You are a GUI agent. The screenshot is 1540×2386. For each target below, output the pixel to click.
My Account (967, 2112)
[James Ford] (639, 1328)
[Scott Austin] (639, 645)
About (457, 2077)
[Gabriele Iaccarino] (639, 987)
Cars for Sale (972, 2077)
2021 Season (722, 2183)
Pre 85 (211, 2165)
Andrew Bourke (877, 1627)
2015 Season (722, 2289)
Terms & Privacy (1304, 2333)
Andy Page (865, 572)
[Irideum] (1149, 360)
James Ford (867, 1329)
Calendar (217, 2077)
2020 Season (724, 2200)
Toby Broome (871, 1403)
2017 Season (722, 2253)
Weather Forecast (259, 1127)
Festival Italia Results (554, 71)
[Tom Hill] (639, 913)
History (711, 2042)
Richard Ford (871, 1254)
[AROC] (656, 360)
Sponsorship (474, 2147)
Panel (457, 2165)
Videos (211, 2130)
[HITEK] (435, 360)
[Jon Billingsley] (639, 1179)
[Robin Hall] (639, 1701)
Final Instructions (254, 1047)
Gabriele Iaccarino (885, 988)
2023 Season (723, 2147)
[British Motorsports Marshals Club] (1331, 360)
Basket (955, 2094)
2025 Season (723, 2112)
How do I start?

_____

Look for the line that contains "[Scott Austin] (639, 645)" in the listing above. Set down that line and each line after it, ending with the last one.

[Scott Austin] (639, 645)
About (457, 2077)
[Gabriele Iaccarino] (639, 987)
Cars for Sale (972, 2077)
2021 Season (722, 2183)
Pre 85 (211, 2165)
Andrew Bourke (877, 1627)
2015 Season (722, 2289)
Terms & Privacy (1304, 2333)
Andy Page (865, 572)
[Irideum] (1149, 360)
James Ford (867, 1329)
Calendar (217, 2077)
2020 Season (724, 2200)
Toby Broome (871, 1403)
2017 Season (722, 2253)
Weather Forecast (259, 1127)
Festival Italia Results (554, 71)
[Tom Hill] (639, 913)
History (711, 2042)
Richard Ford (871, 1254)
[AROC] (656, 360)
Sponsorship (474, 2147)
Panel (457, 2165)
Videos (211, 2130)
[HITEK] (435, 360)
[Jon Billingsley] (639, 1179)
[Robin Hall] (639, 1701)
Final Instructions (254, 1047)
Gabriele Iaccarino (885, 988)
2023 Season (723, 2147)
[British Motorsports Marshals Club] (1331, 360)
Basket (955, 2094)
2025 Season (723, 2112)
How do I start?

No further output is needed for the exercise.